PASSAGE TO READ —
◇ ◇ ◇ ◇

Using game theory to close more sales
2016-07-22 | 4 mins reading timeMastering the art of strategy is crucial if you want to be great at sales. That means understanding and knowing how to apply the fundamental principles of game theory to your interactions with clients and customers. "Strategic thinking is the art of interpreting and revealing information," write economists Avinash Dixit and Barry Nalebuff in their book, The Art of Strategy"It is the art of putting yourself in others' shoes so as to predict and influence what they will do."
Game theory, according to Dixit and Nalebuff, holds the underpinnings of how solid strategic decisions are made in business. Know the fundamentals and you'll be able to anticipate how customers respond to you in order to earn their trust and cooperation more easily. "Game theory aims to help you think strategically, and then translate these thoughts into action," they write.
Trust Is Your Most Valuable Commodity
Customers arrive as skeptics and it's your job to earn their faith. When it comes to sales, that means you can fairly assume customers come into the scenario initially unsure about whether you, the sales person, are honest and trustworthy, says Cambridge economist Partha Dasgupta.
If instilling confidence in your customers is key to closing sales, you will need to think strategically about how to build that trust from the very start. "People invest resources for the purpose of building a reputation for honesty," writes Dasgupta. "The fact that the dishonest salesman builds his reputation by going against his short-term interests is an important feature to highlight."
Think Backwards To Move Ahead
Game theorists talk about the theory of Backwards Induction making sure to always calculate backwards, against time rather than forwards, with time. "To analyze how other players will react to your move, you need to play out all the reactions (including yours) to their actions as far ahead as possible," write Nalebuff and business economist Adam Brandenburger in the Harvard Business Review. "You have to look forward far into the game then reason backward to figure out which of today's actions will lead you to where you want to end up."

◇ ◇ ◇ ◇

DATA UNDER STUDY —
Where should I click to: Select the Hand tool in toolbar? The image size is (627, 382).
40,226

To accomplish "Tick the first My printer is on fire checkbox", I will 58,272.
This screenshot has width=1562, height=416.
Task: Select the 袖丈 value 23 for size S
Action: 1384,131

◇ ◇ ◇ ◇

WORK INSTRUCTIONS —
A. In the game theory article on sales, translate this sentence into Spanish: "Customers arrive as skeptics and it's your job to earn their faith."
B. Please explain, in one to three sentences, why the game theory article on sales says salespeople must think strategically about building trust from the very start.
C. Answer these questions from the game theory article on sales:
(i) Which two economists wrote The Art of Strategy?
(ii) In which publication did Nalebuff and Adam Brandenburger write about looking forward and then reasoning backward?
(iii) What city's name is given with Partha Dasgupta's title as an economist?

REPLIES —
A. Los clientes llegan como escépticos y es tu trabajo ganarte su confianza.

B. Customers come in unsure whether the salesperson is honest and trustworthy, and instilling confidence in them is key to closing sales. So trust has to be earned strategically from the first interaction.

C.
(i) Avinash Dixit and Barry Nalebuff
(ii) The Harvard Business Review
(iii) Cambridge